Un échec à capitaliser sur la dynamique législative
Sébastien Delogu avait précédemment été élu député des Bouches‑du‑Rhône en 2022, puis réélu au premier tour en 2024. Ces succès électoraux avaient donné l’impression d’une dynamique favorable. Le premier tour municipal montre cependant que cette vague n’a pas su se prolonger dans le temps ni se traduire en adhésion suffisante dans les urnes locales.
Les quartiers populaires, souvent considérés comme un vivier d’électeurs pour les listes de gauche, apparaissent ici moins mobilisés que prévu. Les électeurs de ces quartiers qui se sont rendus aux bureaux de vote n’ont pas nécessairement reporté leurs voix sur le candidat « insoumis ». Ce manque de mobilisation constitue un facteur central expliquant le score modeste de LFI au premier tour.
Calculs stratégiques et conséquences pour le second tour
Le retrait annoncé par Delogu relève d’un calcul politique précis. Maintenir la liste malgré un score de 11,94 % aurait probablement relégué LFI à un rôle mineur lors d’un éventuel deuxième tour. En se retirant, le député vise surtout à empêcher que la dispersion des voix au second tour favorise l’accession au pouvoir d’un adversaire jugé inacceptable par ses soutiens, en l’occurrence le RN.
Cette décision modifie d’ores et déjà les équilibres locaux. Elle crée un espace de négociation entre listes de gauche et écologistes, ainsi qu’avec les forces qui composent le Printemps marseillais, sans que l’on puisse, à ce stade, prédire l’issue définitive du scrutin. Le retrait d’une liste active dans des secteurs populaires peut aussi influer sur la participation et sur les reports de voix qui seront déterminants au second tour.
Les commentaires publics de Delogu et de ses proches insistent sur le choix de la responsabilité face au risque d’un basculement politique de la ville.
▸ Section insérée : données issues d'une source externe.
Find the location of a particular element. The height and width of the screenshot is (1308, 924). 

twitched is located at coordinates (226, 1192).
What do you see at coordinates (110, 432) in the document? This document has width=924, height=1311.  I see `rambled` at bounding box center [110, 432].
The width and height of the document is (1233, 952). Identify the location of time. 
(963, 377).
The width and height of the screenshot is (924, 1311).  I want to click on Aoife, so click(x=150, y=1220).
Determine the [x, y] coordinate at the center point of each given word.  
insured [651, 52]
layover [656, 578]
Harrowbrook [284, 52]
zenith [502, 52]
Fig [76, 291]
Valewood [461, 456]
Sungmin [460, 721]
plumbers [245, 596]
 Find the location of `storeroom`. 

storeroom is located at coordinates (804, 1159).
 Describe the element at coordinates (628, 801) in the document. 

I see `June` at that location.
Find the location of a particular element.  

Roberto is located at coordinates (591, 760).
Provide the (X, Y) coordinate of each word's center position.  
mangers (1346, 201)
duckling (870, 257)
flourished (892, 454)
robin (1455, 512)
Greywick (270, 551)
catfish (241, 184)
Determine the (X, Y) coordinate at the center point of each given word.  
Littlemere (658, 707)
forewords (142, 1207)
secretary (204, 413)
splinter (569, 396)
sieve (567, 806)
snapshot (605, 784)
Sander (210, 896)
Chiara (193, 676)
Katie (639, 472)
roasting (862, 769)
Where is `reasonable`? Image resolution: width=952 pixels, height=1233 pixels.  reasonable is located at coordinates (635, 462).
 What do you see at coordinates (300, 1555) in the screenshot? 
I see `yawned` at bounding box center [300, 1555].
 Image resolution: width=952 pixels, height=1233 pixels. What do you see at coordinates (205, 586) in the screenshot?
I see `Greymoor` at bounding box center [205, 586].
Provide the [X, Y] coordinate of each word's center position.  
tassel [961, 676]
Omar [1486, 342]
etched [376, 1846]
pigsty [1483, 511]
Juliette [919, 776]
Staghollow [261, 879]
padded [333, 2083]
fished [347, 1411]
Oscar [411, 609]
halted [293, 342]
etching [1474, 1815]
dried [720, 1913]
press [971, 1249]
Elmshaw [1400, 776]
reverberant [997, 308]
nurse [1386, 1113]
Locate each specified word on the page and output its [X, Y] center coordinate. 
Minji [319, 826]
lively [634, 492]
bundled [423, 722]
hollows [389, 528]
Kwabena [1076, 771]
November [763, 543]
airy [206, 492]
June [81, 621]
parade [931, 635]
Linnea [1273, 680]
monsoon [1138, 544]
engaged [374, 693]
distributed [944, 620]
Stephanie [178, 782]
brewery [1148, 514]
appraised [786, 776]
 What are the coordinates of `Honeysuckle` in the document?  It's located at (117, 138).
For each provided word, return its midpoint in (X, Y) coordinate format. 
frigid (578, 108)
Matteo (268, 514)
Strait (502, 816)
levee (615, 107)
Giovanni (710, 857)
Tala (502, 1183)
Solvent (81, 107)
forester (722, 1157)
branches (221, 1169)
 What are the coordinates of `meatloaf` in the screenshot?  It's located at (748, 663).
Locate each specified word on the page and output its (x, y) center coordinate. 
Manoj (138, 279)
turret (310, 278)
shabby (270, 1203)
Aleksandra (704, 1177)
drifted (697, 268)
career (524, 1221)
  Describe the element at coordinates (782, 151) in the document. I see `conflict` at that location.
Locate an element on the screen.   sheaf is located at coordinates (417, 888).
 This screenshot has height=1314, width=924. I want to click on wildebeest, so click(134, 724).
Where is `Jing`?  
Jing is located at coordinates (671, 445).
Reste à voir comment les autres formations politiques réagiront et quelles alliances ou désistements émergeront dans les jours qui précèdent le deuxième tour.
La situation marseillaise illustre, à une échelle locale, les défis que rencontre LFI pour transformer des victoires parlementaires récentes en majorités municipales stables. Elle souligne aussi la fragilité des dynamiques électorales quand la participation des quartiers populaires baisse ou se montre hésitante.
À court terme, l’enjeu reste la recomposition du paysage politique pour le second tour et l’aptitude des listes à fédérer au‑delà de leurs soutiens traditionnels. Les prochains jours seront déterminants pour mesurer l’impact réel du retrait de Sébastien Delogu sur l’avenir politique de Marseille.